The Jacksonville Independent School District (JISD) in Jacksonville, Texas, has implemented $1.3 million in facility enhancements designed to improve operations, comfort, and efficiency at Jacksonville Middle School. The Energy Solutions division of TAC completed the work as a performance contract with the district. Because the project enables the district to reduce its energy consumption, the JISD will receive a $30,000 rebate from the local electric utility.
JISD officials recognized that the 124,000-square-foot Jacksonville Middle School, which serves 672 students in this east Texas community, needed a major renovation. Problems included a failing roof, old mechanical equipment, and poor ductwork, all of which led to comfort complaints. District officials also desired to maximize energy efficiency within the building since utility costs only seem to be increasing. They selected new air conditioning units with a high Seasonal Energy Efficiency Rating (SEER) and that offered the best indoor air quality (IAQ) by constantly managing CO2 and humidity levels.
“We developed a capital improvement project to address the problems at our middle school and to significantly improve learning conditions,” said Troy Parker, director of purchasing for JISD. “To minimize disruption, we had the roof replaced at the same time that the new rooftop air conditioning units were installed. The entire project was completed over the summer to avoid disrupting our classes this fall.”
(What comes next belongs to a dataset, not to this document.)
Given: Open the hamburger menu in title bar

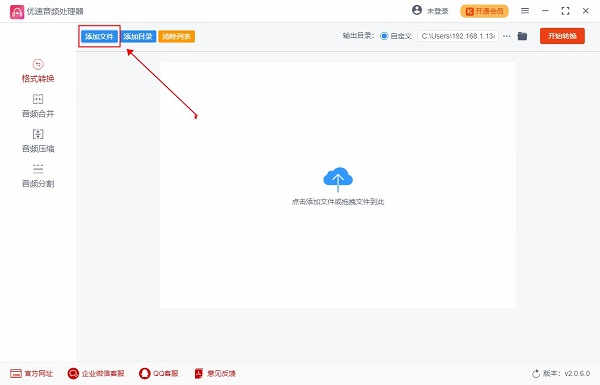Looking at the screenshot, I should pos(525,11).
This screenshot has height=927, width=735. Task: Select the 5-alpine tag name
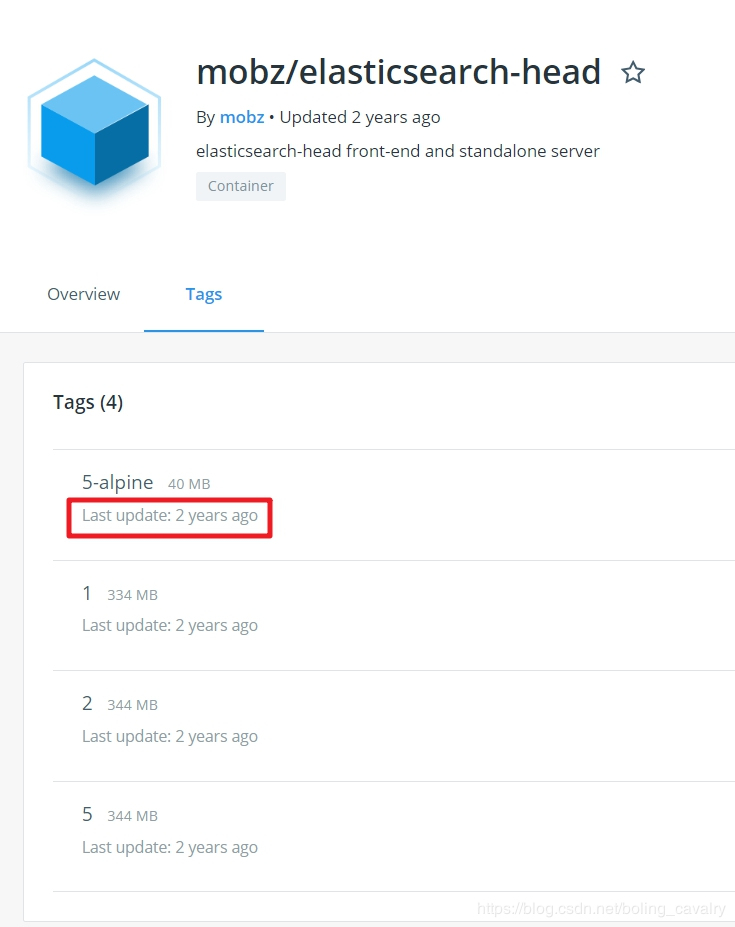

The work had to be done concurrently in order to be completed while the building was unoccupied. This required TAC and the roofing contractor to coordinate closely with each other as they replaced the air conditioning equipment and installed the new roof respectively.
“These improvements have enhanced the Jacksonville Middle School, and students and staff now enjoy a better learning and working environment,” said Shon Anderson, vice president of TAC Energy Solutions Sales. “The energy savings the district is enjoying will help defray some of the costs of the project, as will the utility rebate. This way, the community gets a better school building but the taxpayers aren’t faced with as large of a construction bill.”